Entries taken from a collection
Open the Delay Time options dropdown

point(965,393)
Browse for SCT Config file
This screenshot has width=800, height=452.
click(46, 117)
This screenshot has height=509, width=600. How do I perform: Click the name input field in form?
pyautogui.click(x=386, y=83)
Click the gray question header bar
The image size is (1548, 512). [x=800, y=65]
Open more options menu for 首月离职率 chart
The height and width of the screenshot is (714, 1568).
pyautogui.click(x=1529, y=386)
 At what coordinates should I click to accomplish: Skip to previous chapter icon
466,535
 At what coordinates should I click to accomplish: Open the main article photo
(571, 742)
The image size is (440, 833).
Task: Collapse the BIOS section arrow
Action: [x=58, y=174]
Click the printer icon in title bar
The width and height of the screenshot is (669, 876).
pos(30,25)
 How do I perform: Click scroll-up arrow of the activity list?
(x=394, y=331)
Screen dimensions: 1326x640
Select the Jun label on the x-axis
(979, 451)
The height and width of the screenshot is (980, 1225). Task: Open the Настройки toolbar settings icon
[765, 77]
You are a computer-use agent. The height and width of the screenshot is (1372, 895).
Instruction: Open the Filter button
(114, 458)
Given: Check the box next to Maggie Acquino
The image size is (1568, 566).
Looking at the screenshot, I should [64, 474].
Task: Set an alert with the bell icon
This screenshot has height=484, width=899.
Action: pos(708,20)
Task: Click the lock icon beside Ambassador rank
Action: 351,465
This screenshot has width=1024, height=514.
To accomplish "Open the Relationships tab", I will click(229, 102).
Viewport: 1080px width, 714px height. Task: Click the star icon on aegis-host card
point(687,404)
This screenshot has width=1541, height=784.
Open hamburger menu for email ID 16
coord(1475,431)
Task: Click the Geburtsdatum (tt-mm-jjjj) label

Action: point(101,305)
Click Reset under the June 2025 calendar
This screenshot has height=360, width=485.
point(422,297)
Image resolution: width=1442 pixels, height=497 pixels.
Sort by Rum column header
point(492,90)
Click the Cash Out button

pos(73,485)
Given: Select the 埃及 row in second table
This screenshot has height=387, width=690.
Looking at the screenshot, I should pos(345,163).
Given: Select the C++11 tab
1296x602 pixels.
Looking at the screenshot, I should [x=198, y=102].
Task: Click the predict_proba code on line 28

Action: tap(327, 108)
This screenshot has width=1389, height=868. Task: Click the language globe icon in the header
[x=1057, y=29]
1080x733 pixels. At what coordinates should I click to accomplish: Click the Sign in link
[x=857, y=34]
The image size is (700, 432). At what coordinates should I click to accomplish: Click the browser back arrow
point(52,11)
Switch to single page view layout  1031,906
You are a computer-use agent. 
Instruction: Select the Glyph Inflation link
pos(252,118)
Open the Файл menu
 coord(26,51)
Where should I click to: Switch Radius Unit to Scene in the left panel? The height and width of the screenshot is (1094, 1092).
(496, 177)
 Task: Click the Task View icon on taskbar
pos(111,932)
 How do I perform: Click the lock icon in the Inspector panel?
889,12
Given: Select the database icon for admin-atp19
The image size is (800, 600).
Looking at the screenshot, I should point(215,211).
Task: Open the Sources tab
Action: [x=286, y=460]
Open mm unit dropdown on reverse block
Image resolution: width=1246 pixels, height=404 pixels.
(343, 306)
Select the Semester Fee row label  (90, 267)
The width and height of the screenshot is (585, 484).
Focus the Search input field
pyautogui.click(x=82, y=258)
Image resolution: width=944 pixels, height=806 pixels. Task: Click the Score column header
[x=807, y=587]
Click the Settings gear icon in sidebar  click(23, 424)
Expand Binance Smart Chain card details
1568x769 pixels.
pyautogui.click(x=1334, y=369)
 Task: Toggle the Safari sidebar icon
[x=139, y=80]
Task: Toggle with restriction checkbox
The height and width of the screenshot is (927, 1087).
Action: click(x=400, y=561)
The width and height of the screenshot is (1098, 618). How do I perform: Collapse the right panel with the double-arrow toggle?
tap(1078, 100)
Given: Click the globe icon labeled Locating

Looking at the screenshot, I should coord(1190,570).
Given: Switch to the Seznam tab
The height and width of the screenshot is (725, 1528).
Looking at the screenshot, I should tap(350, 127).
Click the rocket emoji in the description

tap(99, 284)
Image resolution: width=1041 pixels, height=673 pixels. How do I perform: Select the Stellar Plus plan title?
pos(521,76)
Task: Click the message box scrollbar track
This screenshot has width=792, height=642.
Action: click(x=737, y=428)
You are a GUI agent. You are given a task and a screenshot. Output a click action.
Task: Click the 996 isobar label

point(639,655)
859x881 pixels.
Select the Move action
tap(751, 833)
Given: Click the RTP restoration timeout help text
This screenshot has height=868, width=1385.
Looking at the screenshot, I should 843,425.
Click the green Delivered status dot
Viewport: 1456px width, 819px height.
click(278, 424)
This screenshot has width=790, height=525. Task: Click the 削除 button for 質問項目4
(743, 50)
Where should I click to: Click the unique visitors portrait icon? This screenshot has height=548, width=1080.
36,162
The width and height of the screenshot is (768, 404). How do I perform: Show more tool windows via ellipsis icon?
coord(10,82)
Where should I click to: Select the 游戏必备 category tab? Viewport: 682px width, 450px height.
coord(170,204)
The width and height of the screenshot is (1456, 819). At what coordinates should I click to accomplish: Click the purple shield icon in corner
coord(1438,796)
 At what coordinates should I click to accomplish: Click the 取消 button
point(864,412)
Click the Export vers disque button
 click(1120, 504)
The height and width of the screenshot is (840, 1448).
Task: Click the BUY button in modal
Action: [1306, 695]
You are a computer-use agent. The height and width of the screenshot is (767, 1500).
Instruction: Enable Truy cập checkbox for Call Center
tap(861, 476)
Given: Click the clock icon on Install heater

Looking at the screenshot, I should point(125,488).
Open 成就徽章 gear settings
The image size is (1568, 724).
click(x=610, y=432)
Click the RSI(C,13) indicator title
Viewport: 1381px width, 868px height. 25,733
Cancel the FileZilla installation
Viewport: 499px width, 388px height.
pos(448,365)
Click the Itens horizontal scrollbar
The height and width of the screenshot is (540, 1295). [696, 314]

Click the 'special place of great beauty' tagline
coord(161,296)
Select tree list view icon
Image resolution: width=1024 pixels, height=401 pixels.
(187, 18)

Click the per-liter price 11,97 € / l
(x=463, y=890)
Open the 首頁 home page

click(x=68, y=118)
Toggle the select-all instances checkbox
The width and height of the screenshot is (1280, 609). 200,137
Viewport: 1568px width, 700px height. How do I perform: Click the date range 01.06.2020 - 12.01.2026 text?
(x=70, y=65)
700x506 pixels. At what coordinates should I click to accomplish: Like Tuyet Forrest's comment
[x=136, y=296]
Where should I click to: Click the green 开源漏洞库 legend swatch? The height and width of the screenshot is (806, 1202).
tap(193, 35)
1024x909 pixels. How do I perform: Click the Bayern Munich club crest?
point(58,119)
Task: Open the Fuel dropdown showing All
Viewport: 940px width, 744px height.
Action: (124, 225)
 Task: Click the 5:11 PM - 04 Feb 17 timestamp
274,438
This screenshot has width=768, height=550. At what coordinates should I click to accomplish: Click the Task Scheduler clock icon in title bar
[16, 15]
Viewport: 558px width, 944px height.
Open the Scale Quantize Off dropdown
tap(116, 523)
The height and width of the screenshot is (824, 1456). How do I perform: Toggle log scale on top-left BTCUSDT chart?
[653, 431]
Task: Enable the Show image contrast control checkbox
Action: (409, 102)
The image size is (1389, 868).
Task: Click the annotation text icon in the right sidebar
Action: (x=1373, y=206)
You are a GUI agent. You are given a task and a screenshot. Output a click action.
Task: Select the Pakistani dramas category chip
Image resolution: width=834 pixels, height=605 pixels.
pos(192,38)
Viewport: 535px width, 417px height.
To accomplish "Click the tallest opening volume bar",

DESCRIPTION OF THE TASK: Find the word "computer" in the entries, and copy every line it shows up in.

RESULT FOR THIS EXERCISE:
You are a computer-use agent. The height and width of the screenshot is (1372, 895).
You are a computer-use agent. 
You are a computer-use agent. The height and width of the screenshot is (767, 1500).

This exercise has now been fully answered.